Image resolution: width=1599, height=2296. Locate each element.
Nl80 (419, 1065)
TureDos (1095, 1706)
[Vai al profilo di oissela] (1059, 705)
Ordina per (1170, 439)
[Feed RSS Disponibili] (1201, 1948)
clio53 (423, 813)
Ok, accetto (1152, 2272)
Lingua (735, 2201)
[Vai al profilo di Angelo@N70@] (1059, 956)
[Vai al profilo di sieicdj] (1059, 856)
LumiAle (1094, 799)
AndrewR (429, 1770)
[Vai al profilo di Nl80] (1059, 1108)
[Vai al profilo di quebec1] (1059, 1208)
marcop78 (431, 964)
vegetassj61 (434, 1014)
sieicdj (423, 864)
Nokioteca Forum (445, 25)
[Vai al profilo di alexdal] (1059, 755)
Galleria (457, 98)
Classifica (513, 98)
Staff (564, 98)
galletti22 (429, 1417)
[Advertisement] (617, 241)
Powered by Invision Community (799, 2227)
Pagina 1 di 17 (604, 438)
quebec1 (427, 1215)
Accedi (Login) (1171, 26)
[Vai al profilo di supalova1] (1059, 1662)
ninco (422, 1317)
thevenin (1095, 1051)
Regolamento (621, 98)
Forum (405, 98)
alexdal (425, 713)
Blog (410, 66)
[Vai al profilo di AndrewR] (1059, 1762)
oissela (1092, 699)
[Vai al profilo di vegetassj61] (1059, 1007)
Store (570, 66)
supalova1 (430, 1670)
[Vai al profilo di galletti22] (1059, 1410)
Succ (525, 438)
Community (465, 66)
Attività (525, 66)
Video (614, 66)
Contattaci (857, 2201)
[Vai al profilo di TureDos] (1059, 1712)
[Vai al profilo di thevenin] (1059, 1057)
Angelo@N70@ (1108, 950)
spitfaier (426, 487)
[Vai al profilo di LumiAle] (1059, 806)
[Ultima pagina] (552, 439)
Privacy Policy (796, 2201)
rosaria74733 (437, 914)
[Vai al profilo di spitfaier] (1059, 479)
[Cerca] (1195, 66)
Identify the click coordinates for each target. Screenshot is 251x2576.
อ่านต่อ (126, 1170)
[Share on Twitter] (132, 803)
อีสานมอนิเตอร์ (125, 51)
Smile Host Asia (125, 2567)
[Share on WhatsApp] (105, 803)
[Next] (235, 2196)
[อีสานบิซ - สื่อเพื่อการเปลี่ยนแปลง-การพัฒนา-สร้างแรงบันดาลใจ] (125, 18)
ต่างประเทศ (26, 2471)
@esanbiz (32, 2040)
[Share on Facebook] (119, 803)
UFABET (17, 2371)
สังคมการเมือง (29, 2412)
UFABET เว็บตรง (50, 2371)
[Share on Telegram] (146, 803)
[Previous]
◆ ◆ ◆ ◆ ◆ ◆ ◆
> **EXERCISE DESCRIPTION**
The response must contain every line from the listing above in which the string "thevenin" appears.

> **EXERCISE RESPONSE**
thevenin (1095, 1051)
[Vai al profilo di thevenin] (1059, 1057)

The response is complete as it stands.